Most industrial operations never involve one type of material. A mine, for example, is responsible for anything from dust at the ground level to giant boulders at the surface. A food processing plant includes powders, liquids and solid products. An agricultural facility operates with grain, fertilizer and various other materials during any given day. It’s not just about transporting material from point A to point B; it’s doing so with reliability when what’s going from point A to B continuously changes characteristics.

The Problem with Material Personalities

Materials do not all act the same on conveyor systems. Powders cause air quality issues with dust. Sticky products stick to belts and rollers. Abrasive materials wear components faster than anticipated. Large, heavy and awkward materials can crush belts if certain impacts and tolerances are not factored into initial system design.

The problem is that the conveyor systems perfect for one type of material are terrible for another. For example, the ideal belt speed for transporting coal in a coal silo is too aggressive for transporting eggs in a food processing plant. The optimum angle for delivering dry grain to an agricultural feed filler, for example, does not work when dealing with something moist. These are not inconveniences, they’re operational problems that lead to downtime, maintenance expenses and safety concerns.

How Modern Systems Compensate

The better approach is to engineer systems to acknowledge material diversity from the very beginning, including the belt materials which will resist abrasiveness as well as chemical exposure and roller placements which will avoid build-up of whatever is being transported. When companies need flexibility and variety among various materials, it’s better, and less expensive in the long run, to invest in high-quality conveyor products and solutions designed for multiple material transport from the start rather than trying to apply one size fits all retrofits later on.
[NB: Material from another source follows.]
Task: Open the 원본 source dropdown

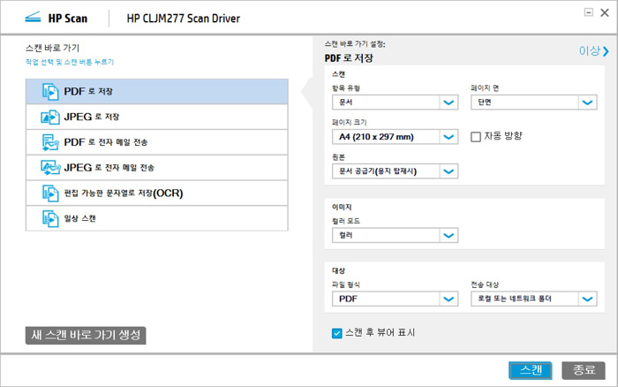Action: coord(448,171)
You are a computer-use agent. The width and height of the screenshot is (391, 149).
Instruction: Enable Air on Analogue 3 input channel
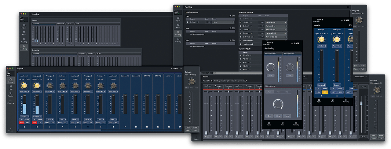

Consider, there are dozens of factors that need to be assessed when it comes to selecting belts. Smooth belts are excellent for one situation but create slippage for another. Textured belts help keep materials in place but risk getting stuck in the ridges. Thickness, overall flexibility and edge treatment will determine how well or easily something moves. Choosing incorrectly means spillage, carryback and constant manipulation in an effort to maintain.

The Speed vs. Angle Complication

One would think speed is easy to calculate, if it’s fast, a lot will move; if it’s slow, there’s more control. Speed is complicated by material type, however. Lightweight materials will float away with velocity; dense materials fail to gather momentum needed unless speed is decreased significantly, resulting in clogs and build-up at transfer levels. Some materials must be constantly moved lest they become sedimented; others require gentler treatment unless they fall apart.

Like speed, incline angles are manipulated by weight and its impact through gravity. A 20-degree angle may be ideal for one type of sand but once a heavier grade is used or one with moisture, it slips back down because it’s too steep, or it builds enough energy at the bottom that it creates a dangerous avalanche scenario. The same angle that works for one type of material becomes completely impractical for another.

Transitioning Materials and Transfer Points

Where material types differ, most are at transfer points where something moves to another belt or rotates. Fragile materials produce clouds and dust; chunky materials bounce up and scatter; sticky materials accumulate on chutes and become blocked.

Systems designed for multiple materials contain variable chute configurations, impact zones and containment features that justify what’s being moved. It’s important to prevent spillage and control pollution/dust but this should never interfere with the flow of any material, meaning flexible engineering of transfer points without having to shut down an entire system to accommodate different behaviors is a must.

The Cleaning Conundrum Across Materials

Different materials leave behind different residues, dry powders result in dust; wet materials leave a sticky residue; oily substances coat everything they touch. What’s effective on one is useless on another.

This is why multi-material operations often require multiple cleanings (one after another) with varying types of solutions. Primary cleaners remove carryback while secondary cleaners pick up the pieces left behind from the first stage. Some cleaner mechanisms require scrapers; some need air knives; some use spray features or water applications. Depending upon what was transported, the belt material will also impact how best to resolve the problem.

Real World Integration

It’s the facilities that handle multiple materials at once that don’t only acquire better parts, but also think through how one material path will operate with other products through every part of the system. Is it possible to flush one item out once completed to bring in a new product? Is there residue between runs? How does it maintain stability with fluctuation?

Also, one must factor in unforeseeable circumstances; temperature changes can affect grain moisture content in specific seasons; humidity can retain extra water sources unknown in winter months but dry them out completely come spring; what runs perfectly on a conveyor system should probably be reserved for others with extra leeway when systems run all year without fails.

The Flaw of Generic Solutions

Generic conveyor systems tend to be engineered for average conditions, one type, in mind. They tend to work reasonably well within various spans but not when complication occurs. When overhead systems transport multiple types of materials over the course of a week, day or even shift, it’s a constant battle between effective efficiency and effective reliability, as systems operate either below purpose due to accommodating challenging products or above speed setting without ever maintaining stability.

Purpose-built systems for multi-material use are more costly upfront but save this compromise from the start. They’re designed so productive operations can remain productive regardless of which types of materials are being handled since these systems are engineered for maintained performance over these ranges instead of increased downtime, problematic emergency repairs and minimal time without adequate output over time.